Mumbai: 91-year-old tour guide Rama Khandwala receives special award from Prez

Updated on: 28 September,2017 01:27 PM IST  |  New Delhi
PTI |

Age is just a number for 91- year-old tour guide Rama Khandwala, who received the special best tourist guide award from President Ram Nath Kovind at the National Tourism Awards in Mumbai on Wednesday

Mumbai: 91-year-old tour guide Rama Khandwala receives special award from Prez

New Delhi: Age is just a number for 91- year-old tour guide Rama Khandwala, who received the special best tourist guide award from President Ram Nath Kovind at the National Tourism Awards in Mumbai on Wednesday.


"Her courage and never-say-die attitude are visible even today in her sincere and professional way of handling guide assignments," according to a descriptive note on awardees, prepared by the tourism ministry.


Mumbai: 91-year-old tour guide Rama Khandwala receives special award from PresidentRama Khandwala


Walking down the memory lane, a vibrant Khandwala recollected how a woman from Holland was so impressed by the people in the slums in India that she wished to stay there. Khandwala said she had taken a delegation from Holland to slums in western part of India and a woman from the group was so much impressed with the cleanliness and how children took care of their old parents in the slums that she wanted to stay there.

"I have no problem if I had to stay in the slums.
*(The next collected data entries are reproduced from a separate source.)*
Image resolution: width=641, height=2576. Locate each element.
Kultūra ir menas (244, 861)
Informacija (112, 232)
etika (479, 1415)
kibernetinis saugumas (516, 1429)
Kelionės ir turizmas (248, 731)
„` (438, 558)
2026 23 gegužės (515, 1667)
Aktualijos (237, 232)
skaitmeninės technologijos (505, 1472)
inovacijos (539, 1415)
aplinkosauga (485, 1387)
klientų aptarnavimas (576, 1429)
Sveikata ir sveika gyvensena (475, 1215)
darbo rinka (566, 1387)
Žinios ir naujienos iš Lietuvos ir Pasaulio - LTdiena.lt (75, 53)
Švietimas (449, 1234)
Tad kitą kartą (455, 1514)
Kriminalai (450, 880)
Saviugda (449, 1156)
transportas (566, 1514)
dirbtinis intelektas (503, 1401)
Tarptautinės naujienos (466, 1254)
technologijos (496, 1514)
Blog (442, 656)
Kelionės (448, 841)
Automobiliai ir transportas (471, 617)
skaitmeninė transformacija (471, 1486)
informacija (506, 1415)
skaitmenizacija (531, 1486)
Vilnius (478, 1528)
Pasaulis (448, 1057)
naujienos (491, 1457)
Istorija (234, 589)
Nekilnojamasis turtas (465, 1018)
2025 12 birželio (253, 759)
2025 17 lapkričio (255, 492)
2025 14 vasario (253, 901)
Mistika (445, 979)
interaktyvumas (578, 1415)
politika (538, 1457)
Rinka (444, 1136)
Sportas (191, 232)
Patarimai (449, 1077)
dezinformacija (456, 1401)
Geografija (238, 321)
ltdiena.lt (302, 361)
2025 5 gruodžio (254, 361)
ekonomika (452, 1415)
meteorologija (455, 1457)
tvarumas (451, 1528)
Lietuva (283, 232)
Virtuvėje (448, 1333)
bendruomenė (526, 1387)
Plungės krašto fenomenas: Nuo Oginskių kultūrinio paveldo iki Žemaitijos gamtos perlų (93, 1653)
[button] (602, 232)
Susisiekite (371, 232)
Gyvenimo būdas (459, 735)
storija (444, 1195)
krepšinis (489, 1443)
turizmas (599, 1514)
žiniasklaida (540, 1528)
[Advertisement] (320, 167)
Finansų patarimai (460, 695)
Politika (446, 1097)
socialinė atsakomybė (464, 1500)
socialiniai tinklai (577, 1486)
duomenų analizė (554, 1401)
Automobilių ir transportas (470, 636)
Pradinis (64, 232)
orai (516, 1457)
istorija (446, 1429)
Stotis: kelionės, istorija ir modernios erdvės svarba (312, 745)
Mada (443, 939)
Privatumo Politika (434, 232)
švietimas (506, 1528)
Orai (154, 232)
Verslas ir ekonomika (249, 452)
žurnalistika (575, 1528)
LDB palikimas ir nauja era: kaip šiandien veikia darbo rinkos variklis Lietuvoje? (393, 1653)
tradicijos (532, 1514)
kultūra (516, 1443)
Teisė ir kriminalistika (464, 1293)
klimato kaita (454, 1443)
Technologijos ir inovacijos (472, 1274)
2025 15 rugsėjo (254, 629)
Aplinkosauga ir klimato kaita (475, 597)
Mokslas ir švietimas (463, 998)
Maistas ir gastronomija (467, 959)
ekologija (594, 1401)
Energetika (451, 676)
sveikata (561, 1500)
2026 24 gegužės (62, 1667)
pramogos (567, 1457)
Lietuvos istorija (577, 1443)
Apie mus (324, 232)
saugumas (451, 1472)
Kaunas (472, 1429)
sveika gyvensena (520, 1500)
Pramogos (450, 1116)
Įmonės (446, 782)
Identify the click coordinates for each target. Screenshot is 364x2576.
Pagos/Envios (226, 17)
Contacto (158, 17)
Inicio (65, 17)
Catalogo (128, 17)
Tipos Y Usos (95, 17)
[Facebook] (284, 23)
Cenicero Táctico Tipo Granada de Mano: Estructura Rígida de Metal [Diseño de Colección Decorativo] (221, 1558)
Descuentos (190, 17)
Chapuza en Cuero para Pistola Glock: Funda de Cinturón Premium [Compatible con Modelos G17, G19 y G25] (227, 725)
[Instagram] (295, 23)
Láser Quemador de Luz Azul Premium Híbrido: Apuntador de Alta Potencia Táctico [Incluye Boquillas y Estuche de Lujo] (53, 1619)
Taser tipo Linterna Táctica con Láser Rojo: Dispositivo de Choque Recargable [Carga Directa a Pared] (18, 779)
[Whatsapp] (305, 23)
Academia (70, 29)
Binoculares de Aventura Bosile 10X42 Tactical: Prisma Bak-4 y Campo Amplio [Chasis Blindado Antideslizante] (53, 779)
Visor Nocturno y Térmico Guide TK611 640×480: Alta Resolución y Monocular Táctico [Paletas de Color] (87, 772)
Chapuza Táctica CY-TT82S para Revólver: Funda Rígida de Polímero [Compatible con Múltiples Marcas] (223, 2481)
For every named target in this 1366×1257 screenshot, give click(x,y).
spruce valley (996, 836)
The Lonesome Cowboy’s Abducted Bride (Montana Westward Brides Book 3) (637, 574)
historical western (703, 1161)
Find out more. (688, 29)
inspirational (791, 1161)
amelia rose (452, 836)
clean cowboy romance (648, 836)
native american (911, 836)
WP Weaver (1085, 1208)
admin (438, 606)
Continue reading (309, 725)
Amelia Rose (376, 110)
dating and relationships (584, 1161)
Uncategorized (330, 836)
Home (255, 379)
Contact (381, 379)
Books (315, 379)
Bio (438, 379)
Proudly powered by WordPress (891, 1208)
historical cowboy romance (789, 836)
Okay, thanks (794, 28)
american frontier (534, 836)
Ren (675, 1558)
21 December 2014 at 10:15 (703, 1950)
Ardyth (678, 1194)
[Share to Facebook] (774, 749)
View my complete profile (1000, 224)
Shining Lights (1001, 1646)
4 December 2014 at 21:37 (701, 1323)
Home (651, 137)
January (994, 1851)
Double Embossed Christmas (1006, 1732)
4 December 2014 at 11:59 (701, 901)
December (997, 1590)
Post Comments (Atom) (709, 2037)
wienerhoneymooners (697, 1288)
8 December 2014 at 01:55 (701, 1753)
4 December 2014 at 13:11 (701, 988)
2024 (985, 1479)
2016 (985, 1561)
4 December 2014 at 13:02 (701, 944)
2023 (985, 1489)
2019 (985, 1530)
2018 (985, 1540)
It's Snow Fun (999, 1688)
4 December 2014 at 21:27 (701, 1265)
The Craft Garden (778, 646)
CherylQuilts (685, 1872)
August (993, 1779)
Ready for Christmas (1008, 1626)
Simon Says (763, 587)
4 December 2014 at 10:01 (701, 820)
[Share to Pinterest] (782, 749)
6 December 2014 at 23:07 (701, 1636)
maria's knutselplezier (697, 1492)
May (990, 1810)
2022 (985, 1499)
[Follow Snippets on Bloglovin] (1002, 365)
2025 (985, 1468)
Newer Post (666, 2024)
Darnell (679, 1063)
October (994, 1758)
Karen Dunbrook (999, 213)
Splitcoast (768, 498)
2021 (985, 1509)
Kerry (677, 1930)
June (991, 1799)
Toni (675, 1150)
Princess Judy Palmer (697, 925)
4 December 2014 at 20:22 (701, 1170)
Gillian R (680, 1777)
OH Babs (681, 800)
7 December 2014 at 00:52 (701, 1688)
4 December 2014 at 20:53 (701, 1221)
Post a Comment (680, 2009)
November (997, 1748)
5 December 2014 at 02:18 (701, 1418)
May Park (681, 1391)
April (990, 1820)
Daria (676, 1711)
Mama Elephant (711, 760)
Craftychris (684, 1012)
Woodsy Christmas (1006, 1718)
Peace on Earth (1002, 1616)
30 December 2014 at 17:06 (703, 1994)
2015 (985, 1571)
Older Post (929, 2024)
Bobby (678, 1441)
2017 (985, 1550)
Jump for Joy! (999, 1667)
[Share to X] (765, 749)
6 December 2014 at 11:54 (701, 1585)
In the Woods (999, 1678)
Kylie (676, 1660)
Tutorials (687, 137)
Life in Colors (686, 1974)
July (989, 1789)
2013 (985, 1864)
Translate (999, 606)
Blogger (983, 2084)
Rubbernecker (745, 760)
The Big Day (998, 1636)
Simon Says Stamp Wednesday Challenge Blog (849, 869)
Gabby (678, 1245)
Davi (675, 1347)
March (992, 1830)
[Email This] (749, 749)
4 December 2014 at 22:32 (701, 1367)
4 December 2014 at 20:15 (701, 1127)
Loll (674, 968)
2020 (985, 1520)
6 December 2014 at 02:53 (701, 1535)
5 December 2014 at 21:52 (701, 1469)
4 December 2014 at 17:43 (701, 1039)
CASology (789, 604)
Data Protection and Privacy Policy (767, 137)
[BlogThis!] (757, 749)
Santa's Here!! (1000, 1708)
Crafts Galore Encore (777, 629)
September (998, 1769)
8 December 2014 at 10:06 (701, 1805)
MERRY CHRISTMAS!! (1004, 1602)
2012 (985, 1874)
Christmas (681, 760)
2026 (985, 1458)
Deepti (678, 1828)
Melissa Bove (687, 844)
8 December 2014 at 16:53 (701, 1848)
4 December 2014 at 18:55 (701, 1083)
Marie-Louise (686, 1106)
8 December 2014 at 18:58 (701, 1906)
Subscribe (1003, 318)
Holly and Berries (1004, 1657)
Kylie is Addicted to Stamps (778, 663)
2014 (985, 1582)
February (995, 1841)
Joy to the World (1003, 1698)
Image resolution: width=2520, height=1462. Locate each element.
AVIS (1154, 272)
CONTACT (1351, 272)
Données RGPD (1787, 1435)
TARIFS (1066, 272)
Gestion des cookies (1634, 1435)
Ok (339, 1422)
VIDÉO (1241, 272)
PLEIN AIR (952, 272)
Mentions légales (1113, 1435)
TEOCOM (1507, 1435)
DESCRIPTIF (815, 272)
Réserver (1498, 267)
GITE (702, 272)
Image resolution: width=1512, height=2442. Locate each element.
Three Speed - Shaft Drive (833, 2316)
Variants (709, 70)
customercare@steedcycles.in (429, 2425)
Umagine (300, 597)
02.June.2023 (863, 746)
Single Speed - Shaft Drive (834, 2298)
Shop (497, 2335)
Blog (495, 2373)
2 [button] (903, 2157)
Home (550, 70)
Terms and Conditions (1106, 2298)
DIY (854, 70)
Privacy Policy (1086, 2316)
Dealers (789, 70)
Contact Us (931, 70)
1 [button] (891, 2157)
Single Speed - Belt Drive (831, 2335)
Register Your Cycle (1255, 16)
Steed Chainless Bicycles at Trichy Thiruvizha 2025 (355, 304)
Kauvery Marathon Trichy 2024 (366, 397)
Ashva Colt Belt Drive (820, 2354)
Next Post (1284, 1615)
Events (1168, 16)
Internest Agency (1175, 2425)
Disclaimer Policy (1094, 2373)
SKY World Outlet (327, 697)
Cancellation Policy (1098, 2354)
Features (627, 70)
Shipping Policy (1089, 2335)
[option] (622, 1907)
I feel good here because these people take care of their old parents so well, unlike in our country where children come with flowers in 15 days or so and then over," Khandwala quoted the woman as telling her.

Mumbai: 91-year-old tour guide Rama Khandwala receives special award from PresidentRama Khandwala with President Ram Nath Kovind

Besides amazing tourist destinations, India has a lot to offer to the tourists -- the Indian culture and the experience, the human touch, the feelings -- which no other country can boast of, Khandwala said. Mumbai-based Khandwala, who is fluent in Japanese, said she had also escorted a lot of delegations from that country to far off place in western India but now works as a city guide.

She has also done "very interesting" programmes for Japanese television, including one on Buddhism and another on Mahatma Gandhi.

Khandwala has also served as a Second Lieutenant in the Rani Jhansi Regiment of the Azad Hind Fauj in Rangoon, Burma, led by Netaji Subhash Chandra Bose, the ministry note read. After the World War II, Khandwala and her family settled in Mumbai. She has written her memoirs in a book about her days as a freedom fighter tilted 'Jai Hind', it added.

"I was a freedom fighter. I wanted to do something for the nation. Vallabhbhai Patel met me and told me to join politics but I refused. I thought, I can enhance the country's image outside by being in this field," she said, when asked what prompted her to get into the profession.

"Tourists often used to tell me that there was a lot of poverty in India. I would ask them what was your country 300 years ago. Then, they would then have no answer," she said, disapproving their statement.

Khandwala also pitched for tourism courses at regional level to help aspiring guides to learn different languages. Her advice to young tour guide: "Put your heart into work, make your tourists laugh and also laugh with them." Another advice was to "always keep the country's image in the forefront, followed by tourists agent and then yourself" while working as a tourist guide.

And she has a reason for that: "We will all go (die) one day but the country will remain and if the country's image is good, tourists will keep coming to India, saying it is a very good destination, it has very good people."